Je mehr ich weitergehe, desto mehr lerne ich, dass wir viel weniger unter Kontrolle haben als wir denken, das offensichtlichste Beispiel ist das Gewicht. Und dass es nur um eines geht: uns selbst zu bejahen und die Selbstfürsorge zur obersten Priorität zu machen.
Je mehr ich weitergehe, desto unwichtiger wird mein Gewicht, auch wenn es Rückschläge gibt, wie neulich, als ich mir meinen Kindern im Trampolinpark war und nach 15 Minuten springen sowohl eine schwere Knieprellung als auch eine Daumenkapselprellung zu verzeichnen hatte, weil das Hinfallen mit meinem Gewicht einfach andere Konsequenzen hat. Das habe ich betrauert, denn ja, es ist ein Verlust von Fähigkeiten, von Möglichkeiten, aber wir alle werden damit konfrontiert im Prozess des Älterwerdens. So ist das Leben für uns alle.
Ich habe gerade 4 Tage Fortbildung hinter mir, umgeben wie immer von unzähligen Dünnen und ich stelle gerade fest, dass ich nicht einen Moment an mein Gewicht gedacht habe. Wenn das kein Fortschritt ist!
Ich merke auch, dass mein Gewicht eigentlich für mein Gefühl von Minderwertigkeit steht, dass tief in mir vergraben ist, immer deutlicher fühle ich, dass ich mich minderwertig fühle, fehlerhaft, nicht so gut wie andere, und das Gewicht muss als Grund herhalten, wenn es aber gerade keine Rolle spielt, wird es von etwas anderem abgelöst. Solange ich mich im Inneren minderwertig fühle, wird es auch im Außen immer einen Grund geben.
Es geht eben auch darum, immer mehr zu spüren, dass ich Wert habe, dass ich selbstverständlich mich wohl fühlen darf, es mir gut gehen darf, ich vom Leben alles bekommen darf was ich brauche, einfach weil ich lebe und aus keinem anderen Grund.

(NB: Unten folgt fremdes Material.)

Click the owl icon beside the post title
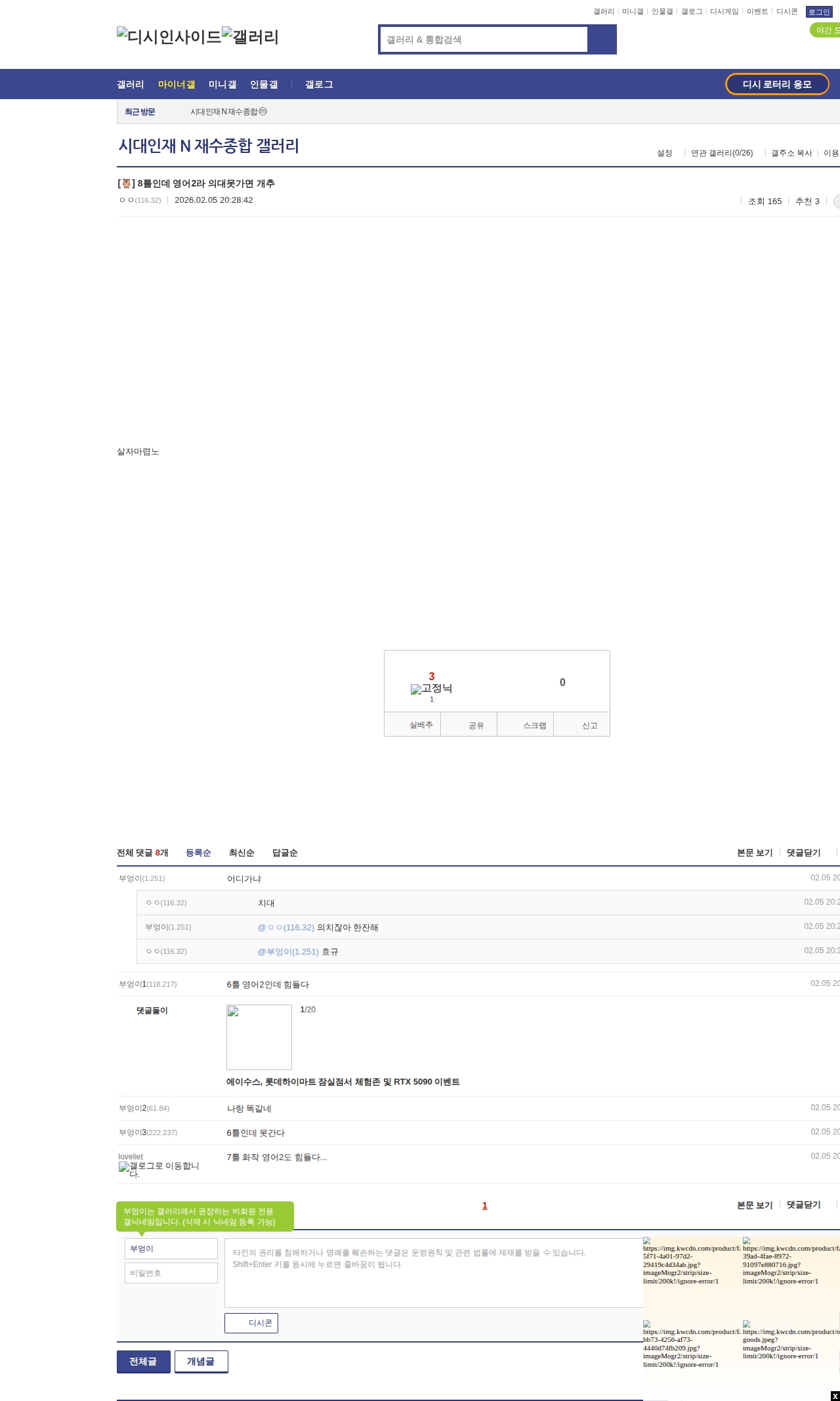Viewport: 840px width, 1401px height. pyautogui.click(x=127, y=184)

Und zum Schluss: ich wünsche mir immer wieder dünn zu sein, die Sehnsucht ist da, und die erlaube ich mir, sie darf da sein, ohne dass das aber zu irgendwelchen Maßnahmen führt oder zu Verurteilung und Schmerz. Es ist mehr wie eine Vision, die ich mir erlaube zu genießen, die ich auf allen Ebenen fühle, wenn sie auftaucht, selbst wenn es keine Realität wird.
Denn alles, was mir ein Wohlgefühl verschafft ist gut.